SOURCE INFORMATION:
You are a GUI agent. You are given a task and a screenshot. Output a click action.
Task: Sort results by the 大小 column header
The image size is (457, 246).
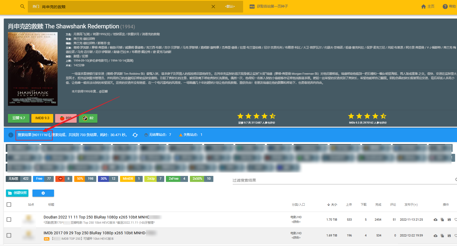coord(332,205)
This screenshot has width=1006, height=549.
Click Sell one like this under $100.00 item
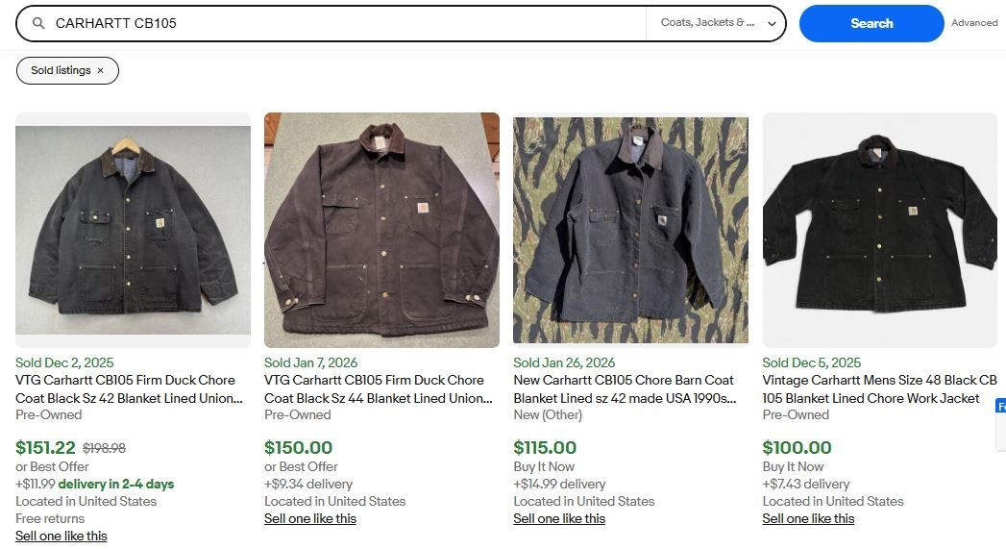point(808,518)
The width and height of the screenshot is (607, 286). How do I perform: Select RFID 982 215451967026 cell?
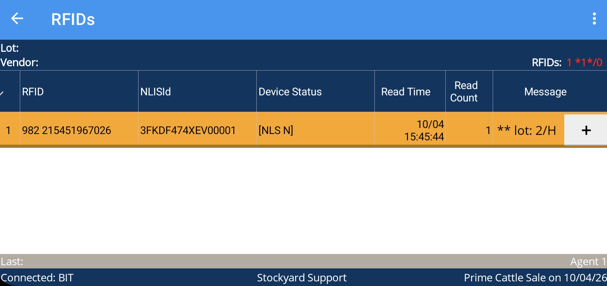coord(67,130)
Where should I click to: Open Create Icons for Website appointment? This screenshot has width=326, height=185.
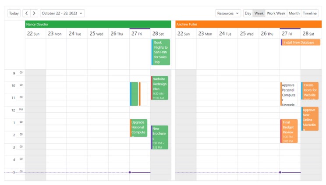pos(310,91)
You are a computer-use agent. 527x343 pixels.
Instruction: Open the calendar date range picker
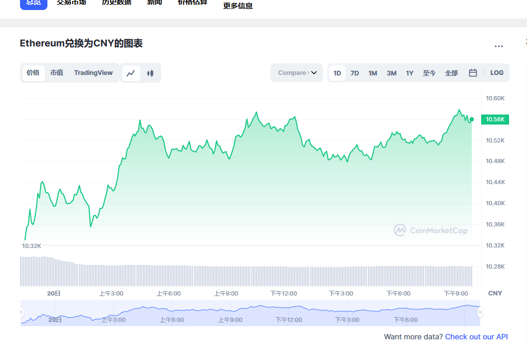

WORK REQUEST: Keeping both end lines, retype exactly the lines from the first line of the material through the line that contains "This screenshot has width=1006, height=549.", but not the pictures.

SOLUTION:
You are a GUI agent. You are given a task and a screenshot. Output a click action.
Task: Sort results by the 大小 column header
The image size is (457, 246).
coord(332,205)
This screenshot has width=1006, height=549.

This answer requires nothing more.